## Problem
Copy out the data below, replacing each occurrence of "Viewport" with "Display area" and leaving everything else as it is.

## Material shown
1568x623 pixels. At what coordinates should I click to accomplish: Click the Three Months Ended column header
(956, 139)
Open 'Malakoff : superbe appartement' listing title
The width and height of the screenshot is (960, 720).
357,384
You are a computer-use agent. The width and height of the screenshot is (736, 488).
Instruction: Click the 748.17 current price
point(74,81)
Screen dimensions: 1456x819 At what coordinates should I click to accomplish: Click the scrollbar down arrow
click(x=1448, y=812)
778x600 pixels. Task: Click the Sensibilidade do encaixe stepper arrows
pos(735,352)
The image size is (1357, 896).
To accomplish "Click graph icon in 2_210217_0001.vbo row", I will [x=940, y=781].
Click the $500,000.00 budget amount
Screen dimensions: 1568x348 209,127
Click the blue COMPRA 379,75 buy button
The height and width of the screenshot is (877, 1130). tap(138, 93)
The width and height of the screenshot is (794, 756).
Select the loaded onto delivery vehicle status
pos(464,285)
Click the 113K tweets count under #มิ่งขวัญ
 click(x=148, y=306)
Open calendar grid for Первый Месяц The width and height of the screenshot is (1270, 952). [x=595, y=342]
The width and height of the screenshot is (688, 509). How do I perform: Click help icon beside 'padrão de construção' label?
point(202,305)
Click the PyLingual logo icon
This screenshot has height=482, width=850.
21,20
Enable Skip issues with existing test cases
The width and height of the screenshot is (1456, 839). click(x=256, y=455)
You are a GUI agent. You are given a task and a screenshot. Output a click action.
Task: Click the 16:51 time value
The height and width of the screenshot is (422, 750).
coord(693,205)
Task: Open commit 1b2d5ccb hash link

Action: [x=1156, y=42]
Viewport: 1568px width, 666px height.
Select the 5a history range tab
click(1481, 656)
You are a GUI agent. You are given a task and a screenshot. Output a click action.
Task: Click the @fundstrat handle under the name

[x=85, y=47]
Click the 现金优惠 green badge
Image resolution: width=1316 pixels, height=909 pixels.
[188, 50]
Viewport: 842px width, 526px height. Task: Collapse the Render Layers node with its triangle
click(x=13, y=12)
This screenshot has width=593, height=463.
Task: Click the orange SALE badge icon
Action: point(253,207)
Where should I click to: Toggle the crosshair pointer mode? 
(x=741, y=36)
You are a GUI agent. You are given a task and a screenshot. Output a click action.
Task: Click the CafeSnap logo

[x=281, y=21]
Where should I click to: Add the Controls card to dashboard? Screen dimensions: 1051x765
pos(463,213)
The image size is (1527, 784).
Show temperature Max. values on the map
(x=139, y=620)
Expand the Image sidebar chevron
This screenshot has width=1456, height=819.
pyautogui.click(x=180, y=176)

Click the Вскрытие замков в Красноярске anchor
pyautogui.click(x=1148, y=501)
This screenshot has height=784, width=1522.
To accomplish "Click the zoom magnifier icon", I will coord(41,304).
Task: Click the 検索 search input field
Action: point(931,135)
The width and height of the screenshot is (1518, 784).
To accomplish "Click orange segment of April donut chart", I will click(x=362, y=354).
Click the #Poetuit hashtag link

## Answer to the task
1568x623 pixels. At what coordinates should I click to accomplish: Click the Three Months Ended column header
(956, 139)
Open 'Malakoff : superbe appartement' listing title
The width and height of the screenshot is (960, 720).
357,384
You are a computer-use agent. The width and height of the screenshot is (736, 488).
Instruction: Click the 748.17 current price
point(74,81)
Screen dimensions: 1456x819 At what coordinates should I click to accomplish: Click the scrollbar down arrow
click(x=1448, y=812)
778x600 pixels. Task: Click the Sensibilidade do encaixe stepper arrows
pos(735,352)
The image size is (1357, 896).
To accomplish "Click graph icon in 2_210217_0001.vbo row", I will [x=940, y=781].
Click the $500,000.00 budget amount
Screen dimensions: 1568x348 209,127
Click the blue COMPRA 379,75 buy button
The height and width of the screenshot is (877, 1130). tap(138, 93)
The width and height of the screenshot is (794, 756).
Select the loaded onto delivery vehicle status
pos(464,285)
Click the 113K tweets count under #มิ่งขวัญ
 click(x=148, y=306)
Open calendar grid for Первый Месяц The width and height of the screenshot is (1270, 952). [x=595, y=342]
The width and height of the screenshot is (688, 509). How do I perform: Click help icon beside 'padrão de construção' label?
point(202,305)
Click the PyLingual logo icon
This screenshot has height=482, width=850.
21,20
Enable Skip issues with existing test cases
The width and height of the screenshot is (1456, 839). click(x=256, y=455)
You are a GUI agent. You are given a task and a screenshot. Output a click action.
Task: Click the 16:51 time value
The height and width of the screenshot is (422, 750).
coord(693,205)
Task: Open commit 1b2d5ccb hash link

Action: [x=1156, y=42]
Display area: 1568px width, 666px height.
Select the 5a history range tab
click(1481, 656)
You are a GUI agent. You are given a task and a screenshot. Output a click action.
Task: Click the @fundstrat handle under the name

[x=85, y=47]
Click the 现金优惠 green badge
Image resolution: width=1316 pixels, height=909 pixels.
[188, 50]
Display area: 842px width, 526px height. Task: Collapse the Render Layers node with its triangle
click(x=13, y=12)
This screenshot has width=593, height=463.
Task: Click the orange SALE badge icon
Action: point(253,207)
Where should I click to: Toggle the crosshair pointer mode? 
(x=741, y=36)
You are a GUI agent. You are given a task and a screenshot. Output a click action.
Task: Click the CafeSnap logo

[x=281, y=21]
Where should I click to: Add the Controls card to dashboard? Screen dimensions: 1051x765
pos(463,213)
The image size is (1527, 784).
Show temperature Max. values on the map
(x=139, y=620)
Expand the Image sidebar chevron
This screenshot has width=1456, height=819.
pyautogui.click(x=180, y=176)

Click the Вскрытие замков в Красноярске anchor
pyautogui.click(x=1148, y=501)
This screenshot has height=784, width=1522.
To accomplish "Click the zoom magnifier icon", I will coord(41,304).
Task: Click the 検索 search input field
Action: point(931,135)
The width and height of the screenshot is (1518, 784).
To accomplish "Click orange segment of April donut chart", I will click(x=362, y=354).
Click the #Poetuit hashtag link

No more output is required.